Supplied material Start Marker

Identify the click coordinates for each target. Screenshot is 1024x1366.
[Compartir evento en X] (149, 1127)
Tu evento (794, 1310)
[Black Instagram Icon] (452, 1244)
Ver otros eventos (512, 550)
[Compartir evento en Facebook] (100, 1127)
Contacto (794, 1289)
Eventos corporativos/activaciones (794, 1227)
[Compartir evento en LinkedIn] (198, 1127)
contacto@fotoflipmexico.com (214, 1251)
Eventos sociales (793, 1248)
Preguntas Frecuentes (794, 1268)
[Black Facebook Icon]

Supplied material End Marker

__Goal of the exercise__: The task here is to output the line with "[Compartir evento en LinkedIn] (198, 1127)" and all lines after it to the end of the records above, exactly and only those.

__Task output__:
[Compartir evento en LinkedIn] (198, 1127)
contacto@fotoflipmexico.com (214, 1251)
Eventos sociales (793, 1248)
Preguntas Frecuentes (794, 1268)
[Black Facebook Icon]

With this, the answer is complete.